Abstract: This contribution deals with the numerical simulation of dislocation-precipitate interaction in copper crystals by means of discrete dislocation dynamics. We consider a dislocation gliding in a slip plane under an external stress field and a precipitate located in the same slip plane also generating a stress field. The precipitate stress field forces the dislocation to perform a cross-slip mechanism (i.e., change the slip plane). We present a comparison of the deterministic approach to the cross-slip mechanism with a probabilistic approach governed by a normal distribution of probability.

Tomáš Princ, Michal Sněhota

Abstract:

The relationship between entrapped air content (ω) and the corresponding hydraulic conductivity (K) was investigated experimentally for two coarse sands. Additionally the pore-network model based on OpenPNM platform was used to attempt simulation of a redistribution of the air bubbles after infiltration. Two packed samples of 5 cm height and 7.2 cm diameter were prepared for each sand. The cycles of infiltration and drainage led to entrapping of the air. The value of K was determined using Darcy’s law by repetitive falling-head infiltration experiments. The entrapped air content was determined from gravimetrically after each infiltration run. The amount and distribution of air bubbles were quantified by X-ray computed tomography (CT) for selected runs. The obtained K( ω) relationship agreed well with Faybishenko’s formula. CT imaging revealed that entrapped air contents and bubbles sizes were increasing with the height of the sample. It was found that the size of the air bubbles and clusters increased with each repetition of the experimental cycle. The relationship between initial and residual gas saturation was successfully fitted with a linear model. The combination of X-ray computed tomography and infiltration experiments has a potential to explore the effects of entrapped air on water flow.

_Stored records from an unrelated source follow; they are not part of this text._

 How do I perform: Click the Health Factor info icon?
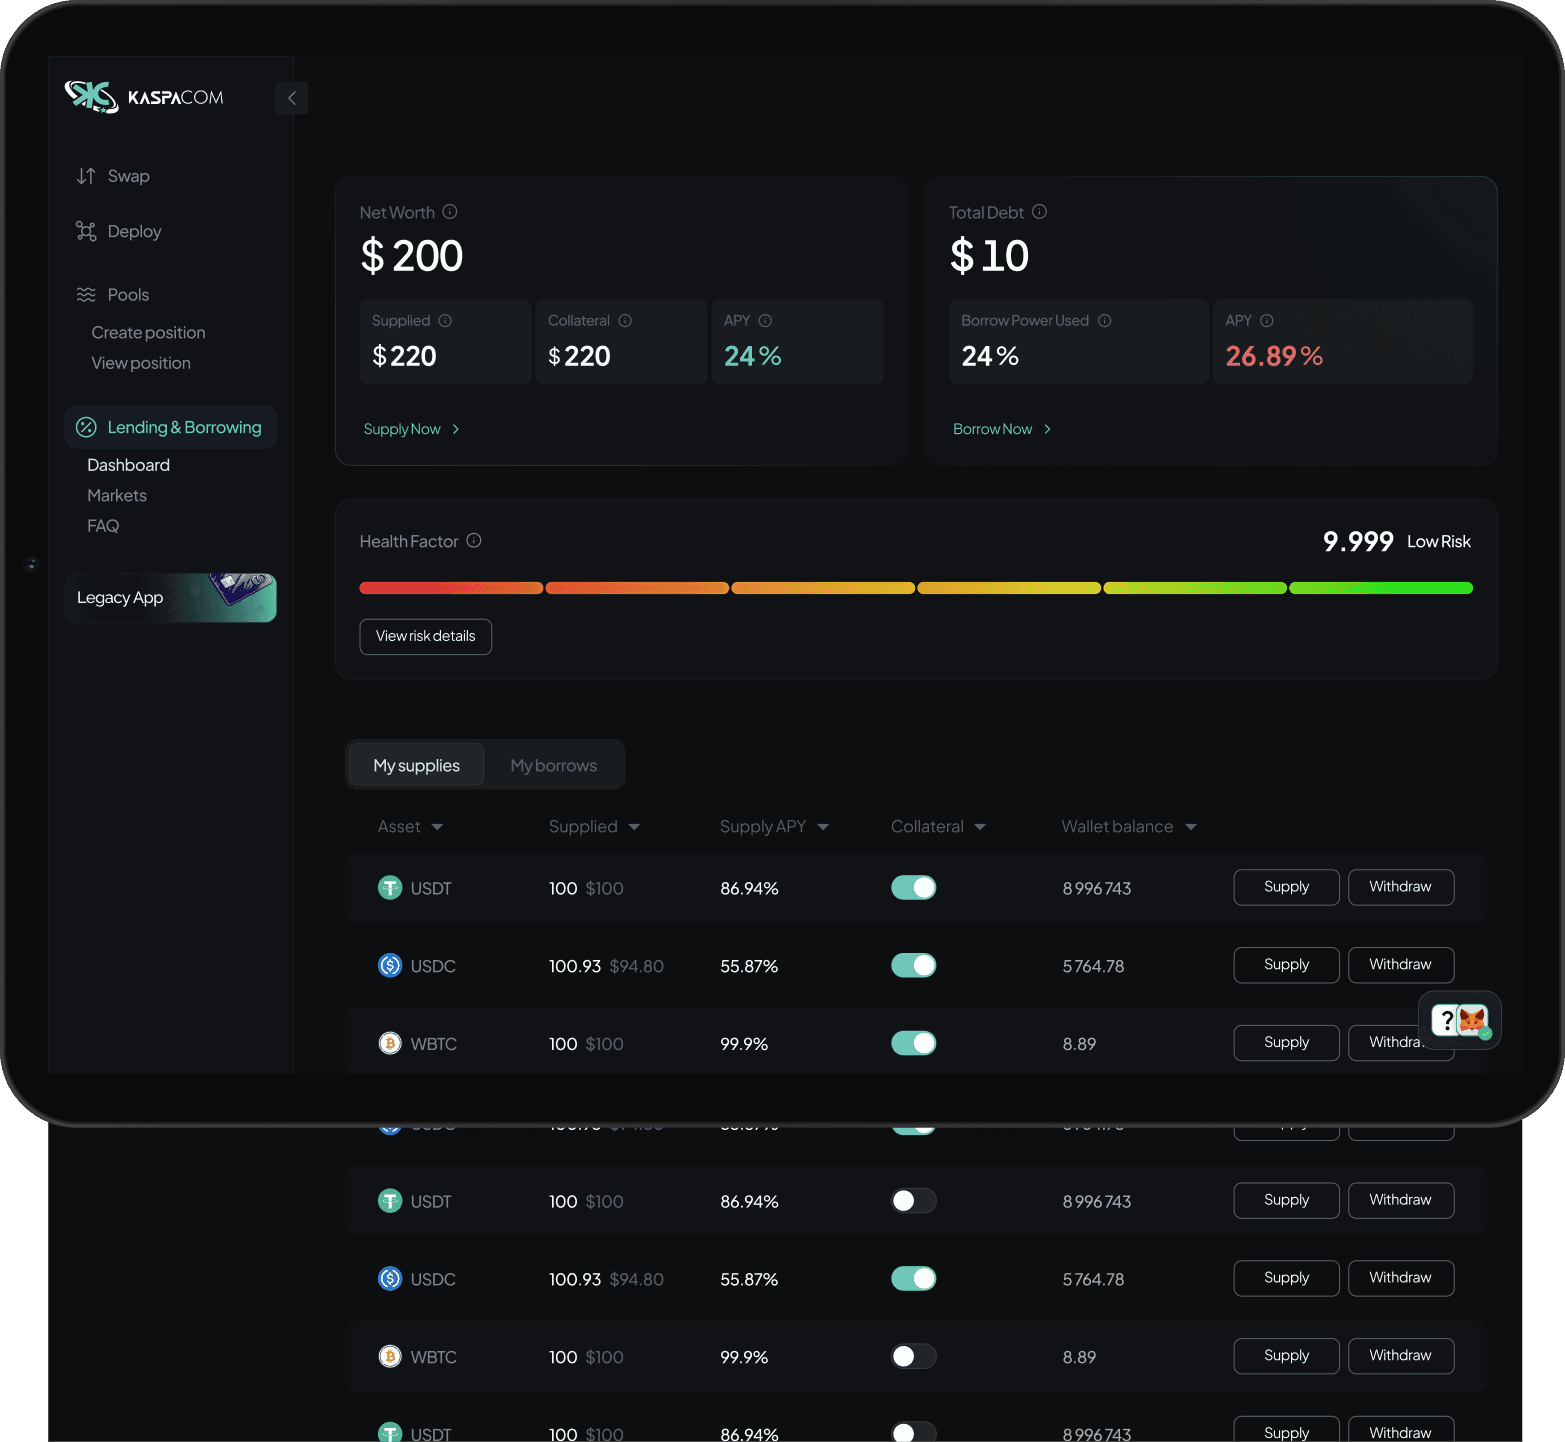click(474, 541)
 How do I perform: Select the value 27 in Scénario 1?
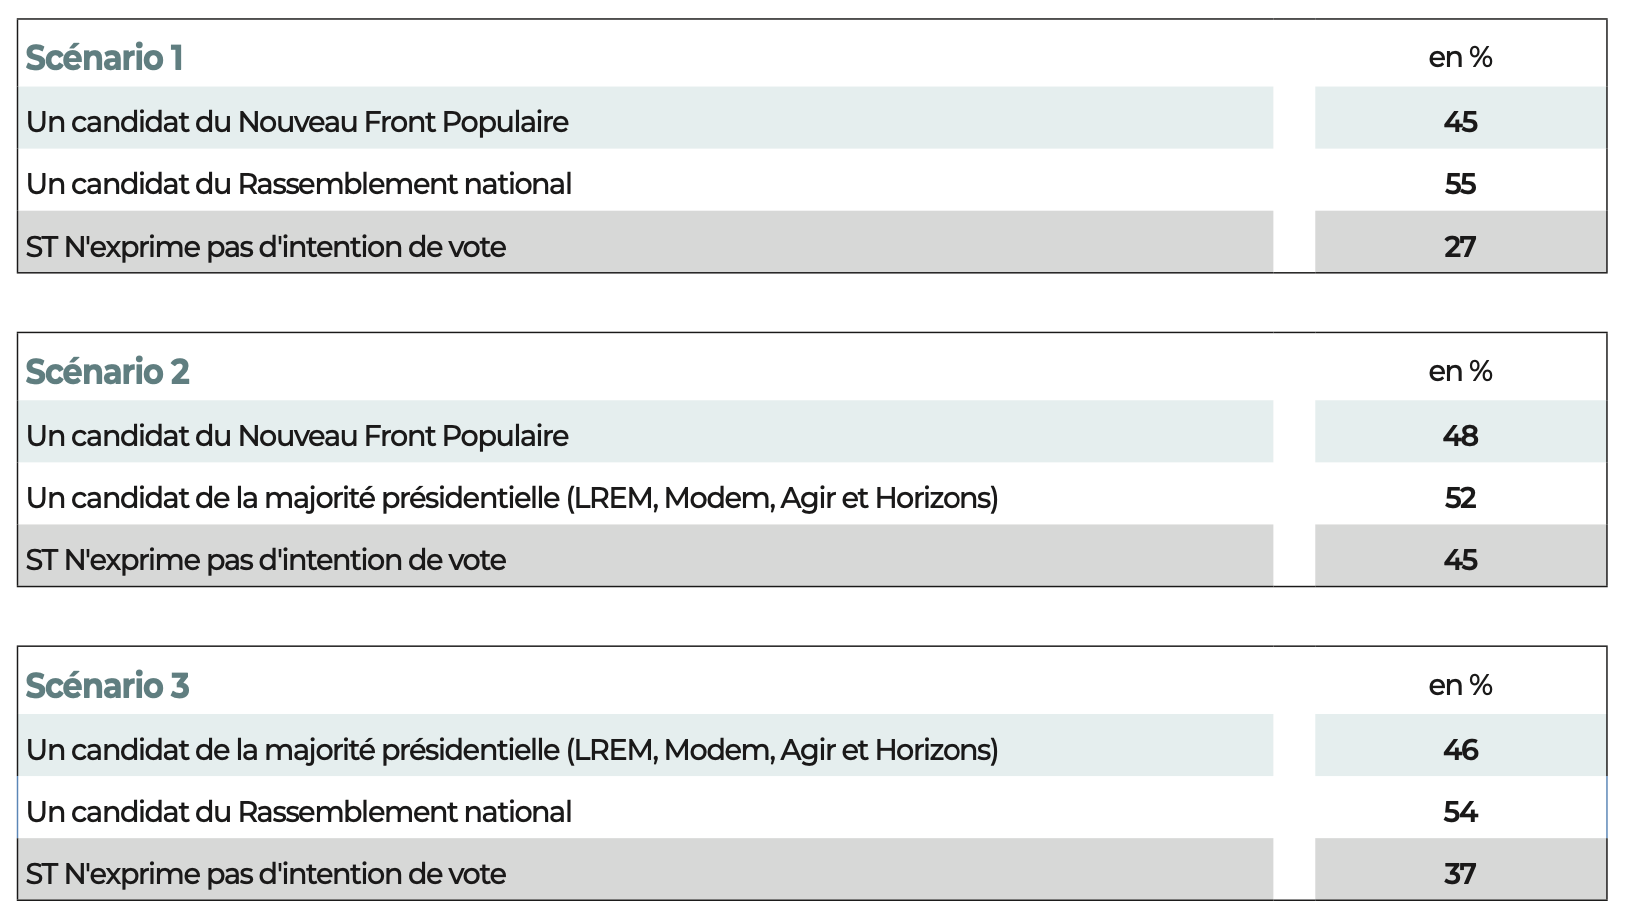pyautogui.click(x=1460, y=247)
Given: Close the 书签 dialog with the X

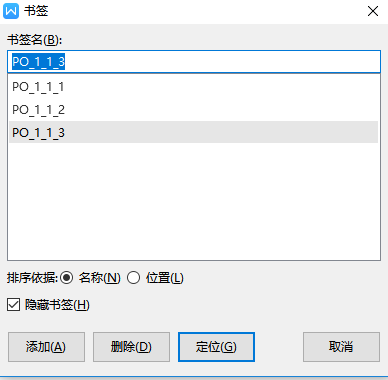Looking at the screenshot, I should click(373, 11).
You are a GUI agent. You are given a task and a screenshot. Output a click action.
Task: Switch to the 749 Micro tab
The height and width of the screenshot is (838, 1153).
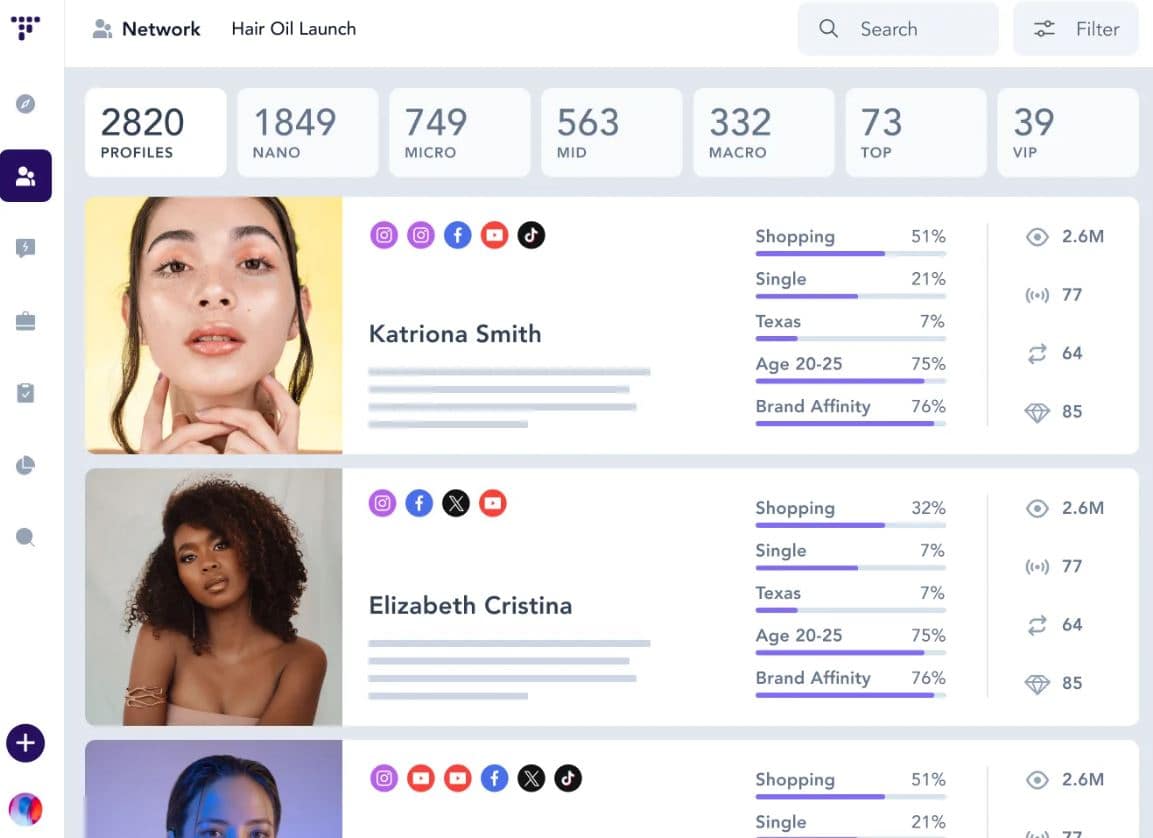459,132
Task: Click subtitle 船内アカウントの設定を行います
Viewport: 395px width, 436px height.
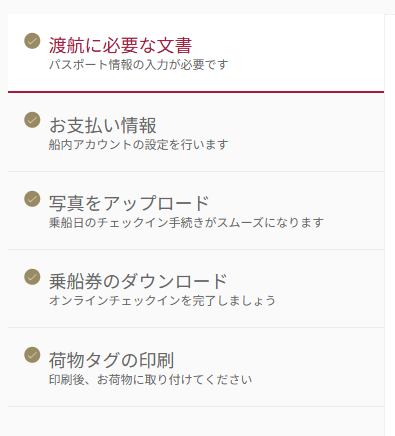Action: click(139, 145)
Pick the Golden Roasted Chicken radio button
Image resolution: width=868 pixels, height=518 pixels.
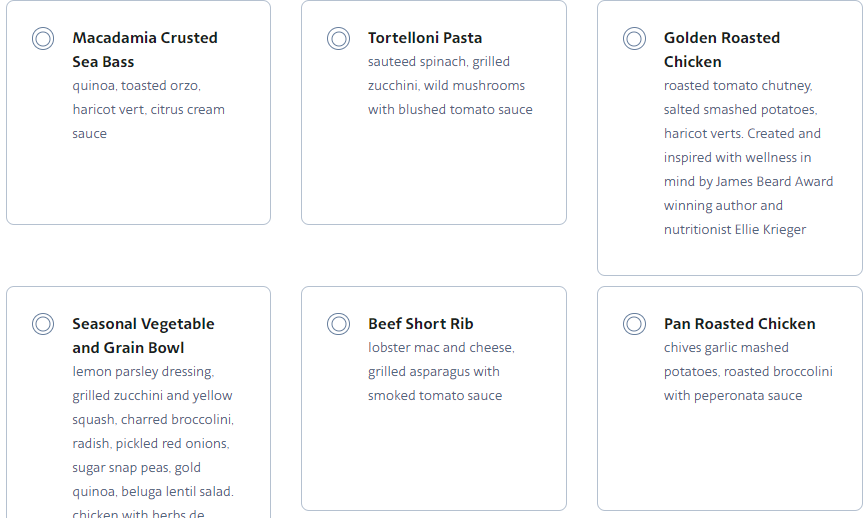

Pavel Strachota, Tereza Vorlová, Ondřej Šrámek

Abstract:

Let's start by a quote from the 1997 movie "The Devil's Advocate":

Kevin Lomax:
Why the law? Cut the sh*t, Dad! Why the lawyers? Why the law?

John Milton:
Because the law, my boy, puts us into everything. It's the ultimate backstage pass. It's the new priesthood, baby. Did you know there are more students in law school than lawyers walking the Earth?

Quang Van Tran

Abstract: The price dynamics of financial assets is traditionally modeled by a Wiener process. However, this process cannot capture the heavy tail property of assets returns. One way to solve this problem is to replace the Wiener process by the variance gamma process. However, the resulting stochastic process is more complicated and direct evaluation of option price under risk neutral measure is computationally time-consuming. As an alternative, option pricing is performed through fourier transform making use of the existence of the characteristic function of the variance gamma process. We analyze the efficency of this procedure and the effect of parameters of  numerical procedure on its precision as well as its time demandingness.